Bravo, querido amigo. El amable lector debe saber que no franeleo al escritor Cueto. Ocurre que coincidimos, por azar, en vivir en Madrid, justo cuando acababa el régimen franquista y se abrían las magníficas y anchas puertas de la Transición de España. Nosotros estábamos ahí, por razones diversas, ¡pero estábamos! Íbamos con frecuencia al cine o al teatro, y además de estudios y escritura, comentábamos lo que nos ocurría en la caza amorosa de españolas, que en ese momento se soltaban las cabelleras y los deseos, con más intensidad que las turistas suecas. Pensándolo bien, siempre he tenido, en Lima, en París o en Madrid, más amigos poetas o escritores, cineastas o gente de teatro, que sociólogos o politólogos.
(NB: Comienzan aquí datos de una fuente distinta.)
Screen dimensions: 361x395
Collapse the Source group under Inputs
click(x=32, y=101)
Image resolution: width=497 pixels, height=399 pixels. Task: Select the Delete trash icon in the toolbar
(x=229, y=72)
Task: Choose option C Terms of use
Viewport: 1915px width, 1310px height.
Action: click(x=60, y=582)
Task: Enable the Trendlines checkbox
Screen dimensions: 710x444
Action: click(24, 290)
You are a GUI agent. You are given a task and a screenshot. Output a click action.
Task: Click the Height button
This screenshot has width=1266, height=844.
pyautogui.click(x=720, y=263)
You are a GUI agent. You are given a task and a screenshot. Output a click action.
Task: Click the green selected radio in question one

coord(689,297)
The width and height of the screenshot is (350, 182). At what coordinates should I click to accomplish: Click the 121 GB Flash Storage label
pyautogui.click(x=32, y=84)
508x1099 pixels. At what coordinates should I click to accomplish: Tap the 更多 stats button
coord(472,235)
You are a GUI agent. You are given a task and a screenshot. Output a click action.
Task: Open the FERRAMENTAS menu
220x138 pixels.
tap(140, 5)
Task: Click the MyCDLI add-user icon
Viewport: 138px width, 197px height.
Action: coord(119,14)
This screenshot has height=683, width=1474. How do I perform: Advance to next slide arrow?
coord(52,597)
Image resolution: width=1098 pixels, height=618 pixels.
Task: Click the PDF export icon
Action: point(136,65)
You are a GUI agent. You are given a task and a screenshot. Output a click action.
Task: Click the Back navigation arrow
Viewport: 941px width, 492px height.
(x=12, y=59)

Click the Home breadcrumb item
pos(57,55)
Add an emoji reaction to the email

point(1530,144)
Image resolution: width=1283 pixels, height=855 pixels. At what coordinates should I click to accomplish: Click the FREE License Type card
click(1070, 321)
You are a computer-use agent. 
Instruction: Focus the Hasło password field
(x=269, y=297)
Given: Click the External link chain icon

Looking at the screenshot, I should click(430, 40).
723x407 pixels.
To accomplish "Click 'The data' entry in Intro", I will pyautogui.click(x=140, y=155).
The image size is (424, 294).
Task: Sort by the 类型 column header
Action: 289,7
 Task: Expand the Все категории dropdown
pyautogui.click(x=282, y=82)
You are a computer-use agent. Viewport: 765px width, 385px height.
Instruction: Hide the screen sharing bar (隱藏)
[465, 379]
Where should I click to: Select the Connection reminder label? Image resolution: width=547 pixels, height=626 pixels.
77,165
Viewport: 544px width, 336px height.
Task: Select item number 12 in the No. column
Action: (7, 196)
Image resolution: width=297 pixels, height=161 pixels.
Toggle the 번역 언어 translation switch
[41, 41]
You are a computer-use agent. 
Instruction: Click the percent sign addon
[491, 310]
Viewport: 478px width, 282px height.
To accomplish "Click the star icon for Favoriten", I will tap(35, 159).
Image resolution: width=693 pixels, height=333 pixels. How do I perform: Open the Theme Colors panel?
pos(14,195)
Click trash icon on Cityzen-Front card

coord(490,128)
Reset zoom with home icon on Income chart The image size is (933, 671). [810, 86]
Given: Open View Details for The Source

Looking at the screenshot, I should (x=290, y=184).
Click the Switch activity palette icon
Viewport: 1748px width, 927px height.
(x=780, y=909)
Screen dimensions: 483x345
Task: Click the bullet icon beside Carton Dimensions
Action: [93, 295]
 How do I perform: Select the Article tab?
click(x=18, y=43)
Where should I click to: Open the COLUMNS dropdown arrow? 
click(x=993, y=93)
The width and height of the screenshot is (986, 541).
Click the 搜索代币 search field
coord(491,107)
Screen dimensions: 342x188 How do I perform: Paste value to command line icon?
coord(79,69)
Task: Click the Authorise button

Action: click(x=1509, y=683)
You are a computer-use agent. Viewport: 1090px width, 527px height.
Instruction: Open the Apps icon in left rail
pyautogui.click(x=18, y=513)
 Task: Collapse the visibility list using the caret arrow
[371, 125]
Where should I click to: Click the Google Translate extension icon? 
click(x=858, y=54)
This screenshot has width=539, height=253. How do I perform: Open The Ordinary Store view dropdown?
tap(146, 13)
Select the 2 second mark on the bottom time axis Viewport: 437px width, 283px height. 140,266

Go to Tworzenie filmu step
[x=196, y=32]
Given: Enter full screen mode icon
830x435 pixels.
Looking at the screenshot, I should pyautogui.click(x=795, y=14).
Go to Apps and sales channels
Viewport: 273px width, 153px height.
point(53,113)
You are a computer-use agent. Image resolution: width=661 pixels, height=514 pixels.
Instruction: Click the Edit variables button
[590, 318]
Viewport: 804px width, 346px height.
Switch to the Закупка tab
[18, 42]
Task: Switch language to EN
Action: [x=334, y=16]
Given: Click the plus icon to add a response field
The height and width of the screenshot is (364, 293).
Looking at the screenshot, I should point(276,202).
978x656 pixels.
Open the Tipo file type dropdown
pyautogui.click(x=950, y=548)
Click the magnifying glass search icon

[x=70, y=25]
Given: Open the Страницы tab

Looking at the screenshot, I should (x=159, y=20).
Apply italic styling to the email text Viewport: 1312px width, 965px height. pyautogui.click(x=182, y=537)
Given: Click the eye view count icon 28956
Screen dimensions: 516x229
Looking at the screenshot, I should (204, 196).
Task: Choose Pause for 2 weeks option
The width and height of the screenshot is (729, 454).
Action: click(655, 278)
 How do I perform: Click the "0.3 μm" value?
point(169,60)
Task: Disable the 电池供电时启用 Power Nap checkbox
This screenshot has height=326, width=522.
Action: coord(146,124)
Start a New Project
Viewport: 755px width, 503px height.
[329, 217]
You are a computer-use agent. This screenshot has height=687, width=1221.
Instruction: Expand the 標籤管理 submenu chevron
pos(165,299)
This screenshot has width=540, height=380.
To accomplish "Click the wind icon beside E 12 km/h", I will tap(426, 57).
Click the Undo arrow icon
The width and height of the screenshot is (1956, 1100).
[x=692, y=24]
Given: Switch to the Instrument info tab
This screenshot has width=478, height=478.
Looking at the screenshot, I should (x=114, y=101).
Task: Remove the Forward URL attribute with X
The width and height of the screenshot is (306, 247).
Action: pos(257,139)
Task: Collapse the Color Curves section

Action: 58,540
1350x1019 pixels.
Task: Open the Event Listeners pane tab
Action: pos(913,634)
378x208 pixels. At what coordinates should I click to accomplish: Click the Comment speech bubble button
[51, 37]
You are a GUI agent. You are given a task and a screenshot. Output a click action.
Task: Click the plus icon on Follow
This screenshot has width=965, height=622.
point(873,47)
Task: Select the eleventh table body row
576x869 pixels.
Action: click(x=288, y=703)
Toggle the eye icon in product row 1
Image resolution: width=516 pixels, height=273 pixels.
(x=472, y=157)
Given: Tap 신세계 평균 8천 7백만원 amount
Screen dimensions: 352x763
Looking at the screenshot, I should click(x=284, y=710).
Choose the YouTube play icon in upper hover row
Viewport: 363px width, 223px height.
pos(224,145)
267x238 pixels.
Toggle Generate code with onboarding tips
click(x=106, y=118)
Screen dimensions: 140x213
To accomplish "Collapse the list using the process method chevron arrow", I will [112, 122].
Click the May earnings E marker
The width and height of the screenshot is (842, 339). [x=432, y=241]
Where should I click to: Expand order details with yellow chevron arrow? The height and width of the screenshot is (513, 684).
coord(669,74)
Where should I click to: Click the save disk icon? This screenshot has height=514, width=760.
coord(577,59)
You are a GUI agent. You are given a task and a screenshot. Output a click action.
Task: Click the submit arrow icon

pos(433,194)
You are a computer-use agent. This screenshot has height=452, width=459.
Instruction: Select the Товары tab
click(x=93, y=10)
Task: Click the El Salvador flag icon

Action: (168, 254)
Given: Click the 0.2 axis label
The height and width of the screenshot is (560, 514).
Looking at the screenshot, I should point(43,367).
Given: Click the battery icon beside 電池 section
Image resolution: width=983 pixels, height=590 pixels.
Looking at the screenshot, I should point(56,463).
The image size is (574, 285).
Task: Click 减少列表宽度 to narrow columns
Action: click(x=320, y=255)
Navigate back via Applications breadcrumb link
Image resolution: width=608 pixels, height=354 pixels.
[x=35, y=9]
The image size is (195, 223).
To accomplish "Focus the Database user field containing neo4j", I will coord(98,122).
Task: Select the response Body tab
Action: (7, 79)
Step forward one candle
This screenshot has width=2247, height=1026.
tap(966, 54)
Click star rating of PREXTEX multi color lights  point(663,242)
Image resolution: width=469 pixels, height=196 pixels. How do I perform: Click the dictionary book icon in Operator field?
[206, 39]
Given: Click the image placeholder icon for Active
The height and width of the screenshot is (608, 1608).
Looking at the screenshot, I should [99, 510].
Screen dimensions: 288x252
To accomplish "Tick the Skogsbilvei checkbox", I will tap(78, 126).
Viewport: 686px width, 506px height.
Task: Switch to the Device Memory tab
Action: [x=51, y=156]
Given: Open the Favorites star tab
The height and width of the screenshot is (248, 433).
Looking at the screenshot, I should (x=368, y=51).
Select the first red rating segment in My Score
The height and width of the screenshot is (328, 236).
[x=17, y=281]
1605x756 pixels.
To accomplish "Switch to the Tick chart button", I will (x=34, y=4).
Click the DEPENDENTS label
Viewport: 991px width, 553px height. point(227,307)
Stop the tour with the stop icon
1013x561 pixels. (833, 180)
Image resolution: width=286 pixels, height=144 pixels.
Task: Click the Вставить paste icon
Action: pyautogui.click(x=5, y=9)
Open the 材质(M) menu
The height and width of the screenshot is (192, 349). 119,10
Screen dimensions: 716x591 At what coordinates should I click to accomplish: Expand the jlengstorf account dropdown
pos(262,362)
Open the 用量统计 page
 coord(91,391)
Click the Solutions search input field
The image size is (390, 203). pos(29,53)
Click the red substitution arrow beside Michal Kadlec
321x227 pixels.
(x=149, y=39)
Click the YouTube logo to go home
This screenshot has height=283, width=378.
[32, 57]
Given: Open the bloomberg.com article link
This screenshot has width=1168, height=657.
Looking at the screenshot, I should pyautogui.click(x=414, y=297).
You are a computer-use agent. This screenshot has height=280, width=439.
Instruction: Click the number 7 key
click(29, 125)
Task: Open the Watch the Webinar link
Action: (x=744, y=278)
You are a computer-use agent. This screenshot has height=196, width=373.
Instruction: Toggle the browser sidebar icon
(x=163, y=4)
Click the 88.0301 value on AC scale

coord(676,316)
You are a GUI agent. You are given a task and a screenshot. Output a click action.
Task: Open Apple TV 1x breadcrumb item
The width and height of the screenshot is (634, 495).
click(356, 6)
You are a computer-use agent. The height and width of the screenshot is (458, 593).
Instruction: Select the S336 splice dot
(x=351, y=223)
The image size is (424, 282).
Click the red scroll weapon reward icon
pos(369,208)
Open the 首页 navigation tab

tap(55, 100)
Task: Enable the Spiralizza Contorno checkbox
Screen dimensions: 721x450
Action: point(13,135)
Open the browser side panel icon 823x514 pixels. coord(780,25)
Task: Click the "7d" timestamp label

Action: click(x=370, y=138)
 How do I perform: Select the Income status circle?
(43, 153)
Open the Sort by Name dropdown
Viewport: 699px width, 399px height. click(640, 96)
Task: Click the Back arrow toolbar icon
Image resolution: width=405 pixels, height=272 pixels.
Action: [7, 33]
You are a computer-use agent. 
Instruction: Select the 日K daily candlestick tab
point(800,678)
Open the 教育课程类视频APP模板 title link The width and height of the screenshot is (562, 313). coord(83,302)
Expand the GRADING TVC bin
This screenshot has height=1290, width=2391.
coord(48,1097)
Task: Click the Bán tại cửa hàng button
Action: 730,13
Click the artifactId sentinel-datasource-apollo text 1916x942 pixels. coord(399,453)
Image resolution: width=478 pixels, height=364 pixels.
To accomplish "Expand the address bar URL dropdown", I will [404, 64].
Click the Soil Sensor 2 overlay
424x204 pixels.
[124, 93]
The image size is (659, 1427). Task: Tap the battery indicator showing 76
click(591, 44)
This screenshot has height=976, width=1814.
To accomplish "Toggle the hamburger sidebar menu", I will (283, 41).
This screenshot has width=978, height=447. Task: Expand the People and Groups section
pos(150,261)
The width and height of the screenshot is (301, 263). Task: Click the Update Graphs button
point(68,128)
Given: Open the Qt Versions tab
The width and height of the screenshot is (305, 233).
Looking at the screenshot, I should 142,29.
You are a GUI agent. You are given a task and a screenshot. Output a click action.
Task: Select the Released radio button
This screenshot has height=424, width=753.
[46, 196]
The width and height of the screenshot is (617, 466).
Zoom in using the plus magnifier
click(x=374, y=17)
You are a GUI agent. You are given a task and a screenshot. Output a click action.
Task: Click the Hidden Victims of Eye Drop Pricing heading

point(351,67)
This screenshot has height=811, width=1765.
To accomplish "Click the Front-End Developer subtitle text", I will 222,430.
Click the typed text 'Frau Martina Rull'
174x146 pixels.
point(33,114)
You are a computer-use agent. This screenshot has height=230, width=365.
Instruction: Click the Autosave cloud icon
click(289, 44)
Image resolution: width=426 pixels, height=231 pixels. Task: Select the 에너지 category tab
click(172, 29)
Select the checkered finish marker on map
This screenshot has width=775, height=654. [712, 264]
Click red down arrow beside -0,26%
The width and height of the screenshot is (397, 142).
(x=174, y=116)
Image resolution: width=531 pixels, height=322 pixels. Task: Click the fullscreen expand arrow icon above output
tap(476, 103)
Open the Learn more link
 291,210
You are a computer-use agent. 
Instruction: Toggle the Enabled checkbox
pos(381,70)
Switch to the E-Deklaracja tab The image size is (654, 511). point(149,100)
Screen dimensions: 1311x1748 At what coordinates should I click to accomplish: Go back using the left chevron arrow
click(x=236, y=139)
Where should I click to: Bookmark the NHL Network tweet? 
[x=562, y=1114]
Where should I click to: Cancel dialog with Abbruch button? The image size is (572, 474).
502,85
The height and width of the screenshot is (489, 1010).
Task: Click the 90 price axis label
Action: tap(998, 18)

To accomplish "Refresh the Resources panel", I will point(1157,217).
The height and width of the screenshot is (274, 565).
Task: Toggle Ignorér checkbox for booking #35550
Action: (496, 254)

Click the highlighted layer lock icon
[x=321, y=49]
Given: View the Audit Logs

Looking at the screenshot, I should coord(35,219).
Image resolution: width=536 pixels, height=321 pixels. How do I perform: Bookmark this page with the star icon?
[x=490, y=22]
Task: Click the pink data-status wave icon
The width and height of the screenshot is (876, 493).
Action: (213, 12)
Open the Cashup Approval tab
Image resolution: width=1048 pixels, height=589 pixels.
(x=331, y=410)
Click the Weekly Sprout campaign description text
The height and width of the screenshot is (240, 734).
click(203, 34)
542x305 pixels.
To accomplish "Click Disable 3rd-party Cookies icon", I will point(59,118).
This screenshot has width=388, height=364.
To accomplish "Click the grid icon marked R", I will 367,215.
Acaso porque aparte de estudiar permanentemente, no me olvidé de vivir.
Lo que sostiene Alonso Cueto es un hecho real, que debemos tomar en cuenta. «Cuando desaparece el líder, desaparecen muchas veces los grupos». A muchos no les sorprenderá esa suerte de cementerio. Pero los que hemos tenido una vida cosmopolita, o aquellos que siguen atentamente el carácter de otras sociedades, saben que eso del líder como tema decisivo no es precisamente general. Es más bien, nuestro particularismo. El jefecito. En México, el PRI gobierna 70 años, con presidentes distintos. Cabe recordar que después de Mitterrand, en Francia, vinieron otros socialistas franceses. Y después de Allende en Chile ha habido presidentes socialistas. Ricardo Lagos, por ejemplo, o la señora Bachelet. No como en nuestro caso, salvo pocas excepciones, una sucesión de lobos esteparios, por decir lo menos. Fácil es hablar mal, a posteriori, de aquellos a quienes aupamos al poder, Toledo, Ollanta, PPK, etc. El «nos» no me incluye.
Ahora bien, que exista una suerte de pattern en la vida peruana, un molde, lo he mencionado en esta misma columna. Lo del rol del «taita, el señor, el diosito, el que tiene la última palabra», como lo dice Alonso Cueto. He llamado a ese fenómeno repetitivo, la autocracia. Y eso es lo que era Leguía: sube con los votos del Partido Civil, al que luego elimina con un golpe de Estado. Se inventa su propia bancada y ministros, y una nueva elite muy trepadora, gente «que no pertenecía a la casta oligárquica», dice Armando Bazán, uno de los intelectuales que lo apoyaban. Estamos hablando, pues, de autócratas civiles y no dictadores militares. Abimael Guzmán intentó el poder con la violencia, y fracasó. Los autócratas llegan con urnas. Y la especie tiene porvenir en un siglo en que las democracias vuelven a ser discutidas. Miren Europa y lo que se llama populismos.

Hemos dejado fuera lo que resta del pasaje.